Het Historisch Nieuwsblad peilde in 1996 de historische kennis van kamerleden. Ze haalden een onvoldoende en bleken slecht op de hoogte van de feiten. Dat veel politici hun foute antwoorden wegwimpelden met het argument dat feiten niet belangrijk zijn, maar dat het gaat om de ‘ontwikkelingen’ bracht de Utrechtse historicus Righart tot de volgende reactie: ‘Feiten zijn geen flauwekul’, stelt hij. ‘Dat is slap onderwijskundig geklets. Je moet toch weten wanneer en in welke context die ontwikkelingen plaats vonden. Zo’n argument is alleen een maskering van domheid.’ Politici zouden meer dan gewone Nederlanders op de hoogte moeten zijn van de vaderlandse geschiedenis, vindt Righart. ‘Ze zijn toch bijna allemaal doctorandus? Juist politici moeten zich hoeden voor kortademig denken dat voortkomt uit een gebrek aan historische kennis.’

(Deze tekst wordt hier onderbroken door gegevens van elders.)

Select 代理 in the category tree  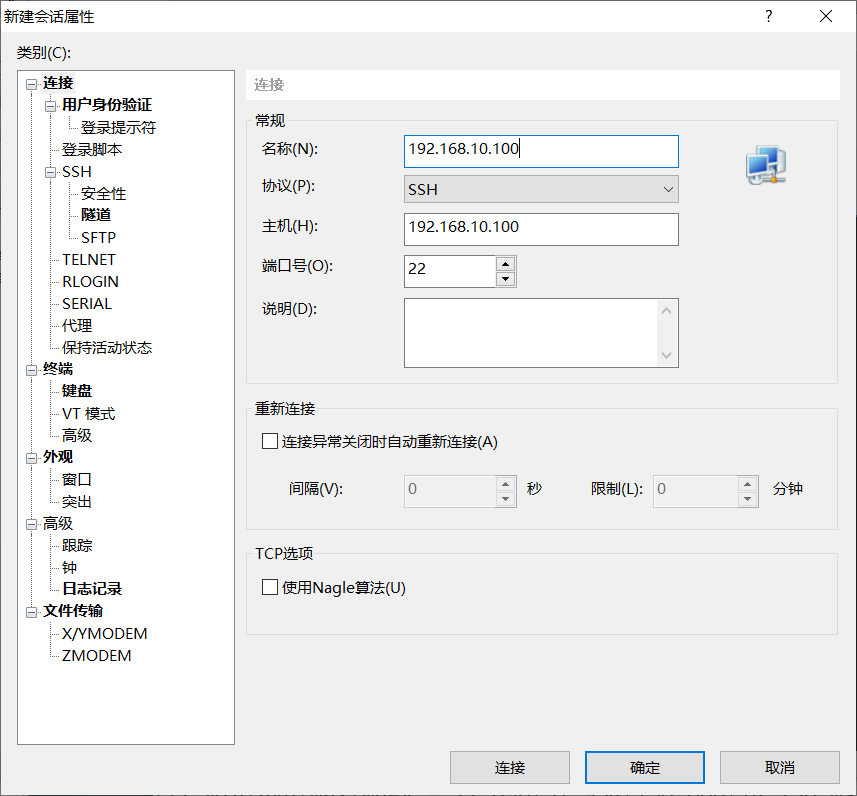(75, 325)
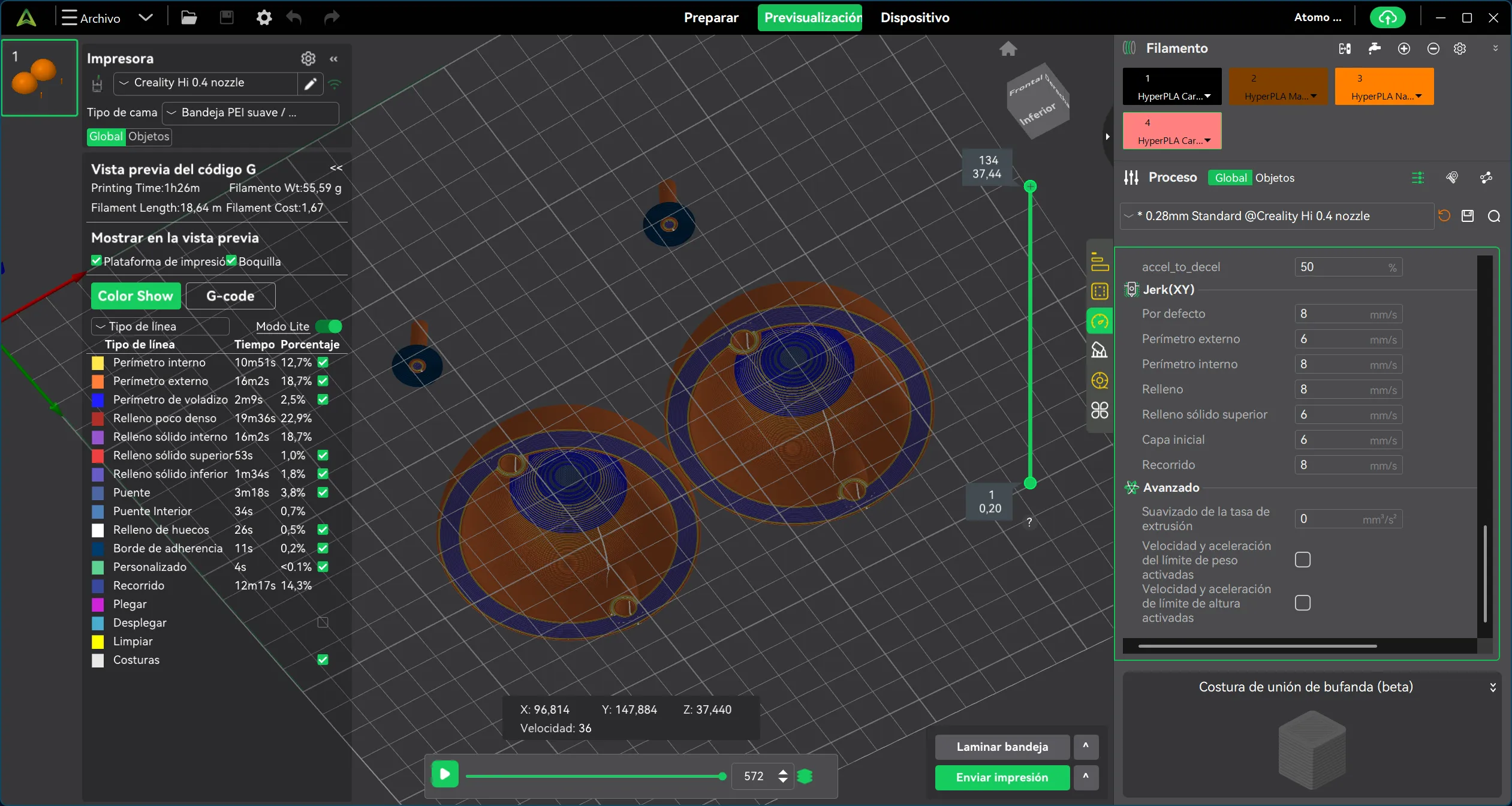
Task: Open the seam painting icon beside Proceso
Action: [x=1451, y=178]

Veelgehoorde kritiek op hedendaagse politici is dat ze niet de gemiddelde bevolking representeren. Ze zouden te hoogopgeleid zijn. Een bakker, metselaar of machinist weet niet meer tot hoge functies in politieke partijen door te dringen. Laat staan dat ze het als Jan Schaeffer, Marcus Bakker, Boer Koekoek of Wim Keja tot de kamerbanken schoppen. Maar wat is zo’n ‘hoge opleiding’ waard als basale kennis van en inzicht in de geschiedenis ontbreekt? En niet alleen over iets van 400 jaar geleden, maar ook over recente ontwikkelingen. Zet in de Tweede Kamer niet eerder een middelmaat zowel de laag- als hoogopgeleiden de voet dwars?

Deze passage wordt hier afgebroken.